CNRI – Il y a une atmosphère de sécurité très tendue dans la prison de Gohardacht (Rajai-Shahr) à Karaj, au nord-ouest de Téhéran, après la récente flambée du nombre d’exécutions en Iran, selon un rapport de la prison.
En plus d’augmenter le nombre de gardiens de prison, ces derniers temps, même sur le toit, il y a une forte présence de personnel de sécurité, selon le rapport qui venait de prisonniers dans les salles 3 et 4 de Gohardacht.
En outre, le temps des prisonniers dans la cour de la prison a été annulé, et les portes sont fermées toute la journée. Les gardiens bloquent toutes les fenêtres par soudure en acier lourd des deux côtés.
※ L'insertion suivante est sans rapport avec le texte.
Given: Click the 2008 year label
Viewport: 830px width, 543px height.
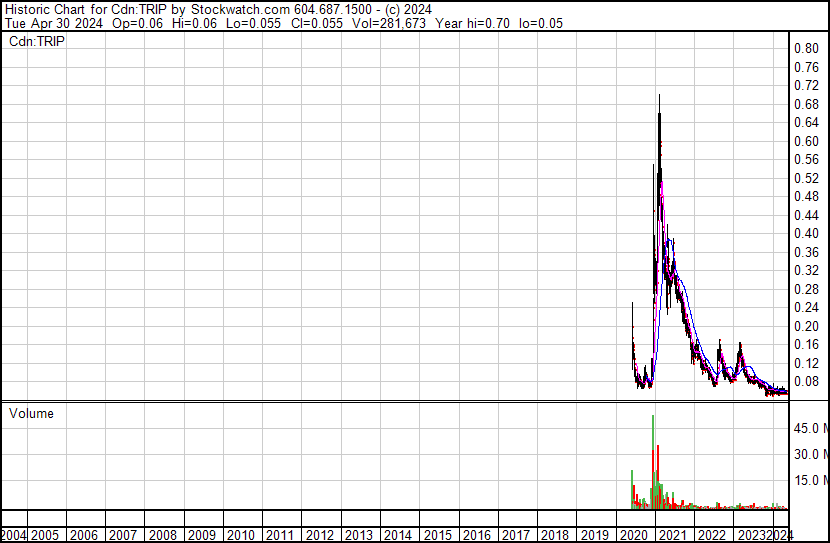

Compte tenu de la structure standard de la prison elle-même, ces activités sont des plus inquiétantes et alarmantes.
Tenant compte du fait que cette prison a été l’un des principaux lieux du massacre des prisonniers politiques en 1988 et compte tenu de la crise actuelle dans la région, les détenus craignent que le régime puisse prendre sa revanche sur les prisonniers eux-mêmes.
Après le cessez-le-feu dans la guerre Iran-Irak, à l’été 1988, le régime des mollahs a massacré plus de 30 000 prisonniers politiques. Les victimes étaient principalement des membres du principal groupe d’opposition les moudjahidines du peuple d’Iran (OMPI ou MEK).